12

De Losian à Finster, de Finster à Toth IV, de Toth IV à Woolamurra, Sisu faisait des sauts de puce autour d’un espace de neuf cents années-lumière de diamètre, dont le centre était la Terre légendaire, le berceau de l’humanité. Sisu n’avait jamais été sur la Terre. La Famille opérait dans des zones où les profits étaient substantiels, les protections douanières inexistantes, et où un homme pouvait marchander sans être entravé par des règlements pointilleux.

Dans l’histoire du vaisseau, on affirmait que le premier Sisu avait été construit sur la Terre, et que le premier capitaine Krausa y était né (dites-le tout bas) fraki. Mais six bateaux avaient été construits et usés depuis lors et l’histoire de Sisu était vraie dans son essence, les faits importaient peu. Le vaisseau dont l’acier protégeait désormais le sang, était enregistré à New Finlandia, Shiva III… un autre port où il ne se rendait jamais, mais dont les taxes valaient la peine d’être payées pour avoir légalement le droit de circuler dans l’univers civilisé en quête de profit. Shiva III était très compréhensive sur les besoins des Libres Commerçants, et pas tracassière du tout pour les contrôles, les rapports, et le reste, à condition que les négligences soient réparées en payant des amendes. Beaucoup de vaisseaux trouvaient cette immatriculation commode.

Sur Finster, Thorby apprit une nouvelle pratique commerciale. Les frakis indigènes, que la science connaissait sous une dénomination pseudo-latine et que la Famille appelait « ces satanés lourdauds », vivaient en symbiose télépathique avec des créatures semblables à des lémures, munies de mains fines et particulièrement osseuses. La « télépathie » est une conclusion. On croyait que les créatures lentes, monstrueuses et dominatrices fournissaient les cerveaux, tandis que les lémuriens se bornaient à exécuter.
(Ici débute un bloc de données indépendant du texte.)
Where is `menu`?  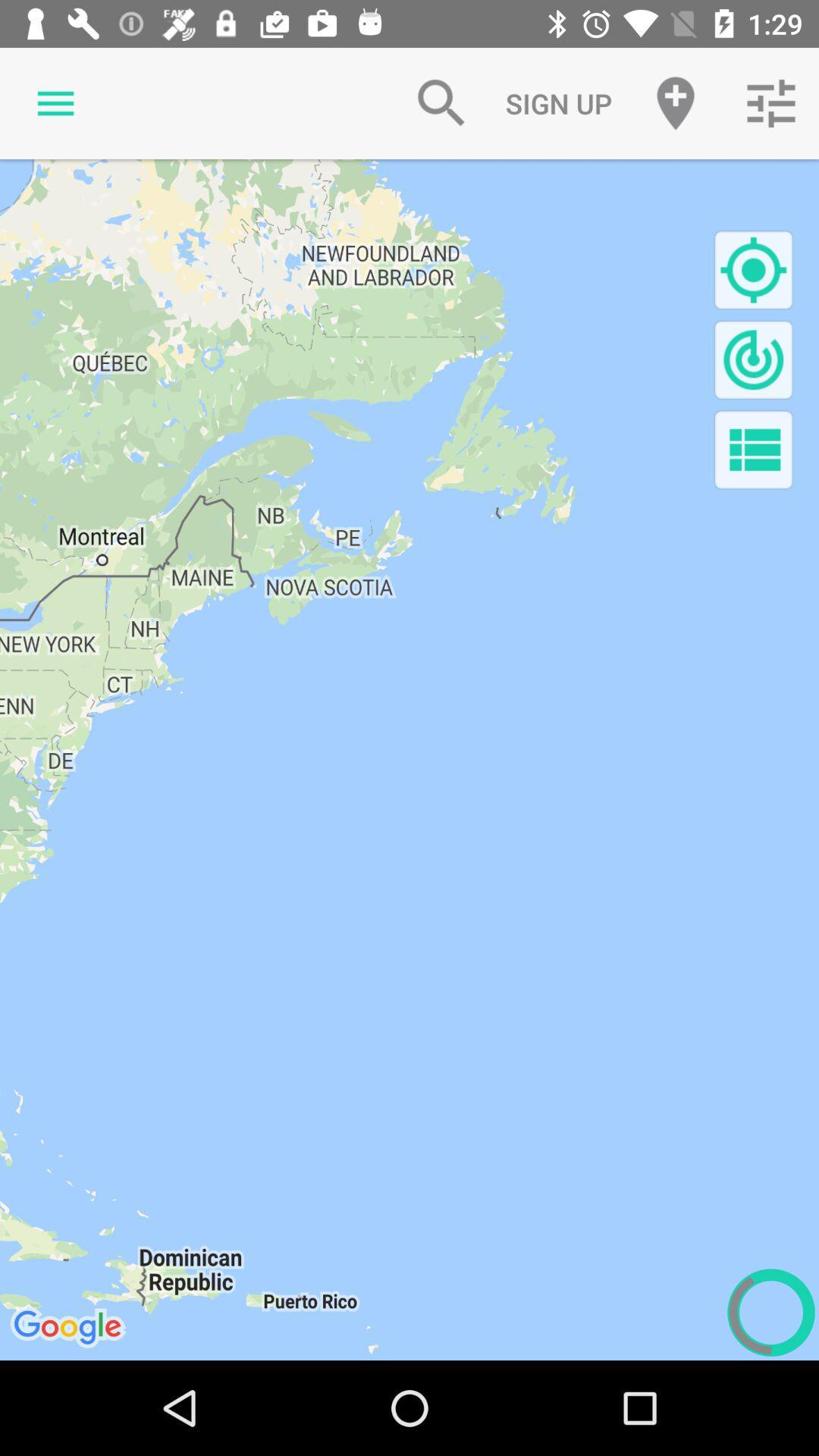 menu is located at coordinates (753, 449).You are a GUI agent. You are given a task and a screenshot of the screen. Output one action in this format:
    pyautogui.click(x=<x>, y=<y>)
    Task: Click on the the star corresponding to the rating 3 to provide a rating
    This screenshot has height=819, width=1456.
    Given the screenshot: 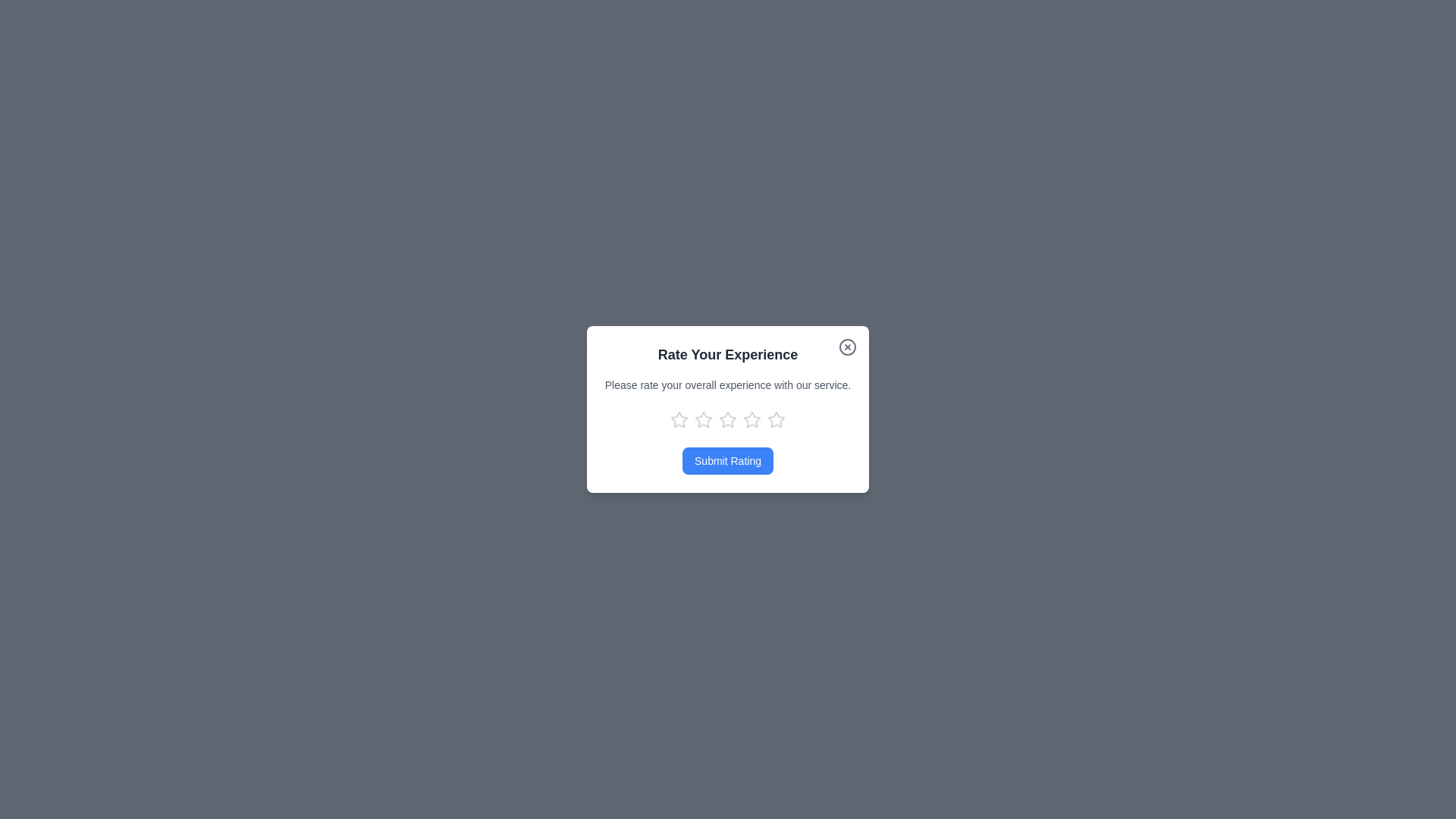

La planète offrait des pierres précieuses merveilleusement travaillées, du cuivre brut, et une herbe dérivée d’un alcaloïde utilisée en psychothérapie. Ce qu’ils pouvaient proposer d’autre restait matière à conjectures, car les indigènes ne possédaient aucun langage, ni écrit ni oral. Cela rendait la communication difficile.

C’est ainsi que Thorby apprit un nouveau procédé. Ils utilisaient l’enchère silencieuse inventée par les commerçants phéniciens quand les rivages de l’Afrique ne faisaient pas encore partie du monde connu.

On plaçait en tas autour de Sisu ce que les commerçants avaient à offrir : les métaux durs dont les indigènes avaient besoin, des horloges éternelles dont ils avaient appris à avoir besoin, et d’autres produits que la Famille espérait leur apprendre à réclamer. Puis les hommes rentraient.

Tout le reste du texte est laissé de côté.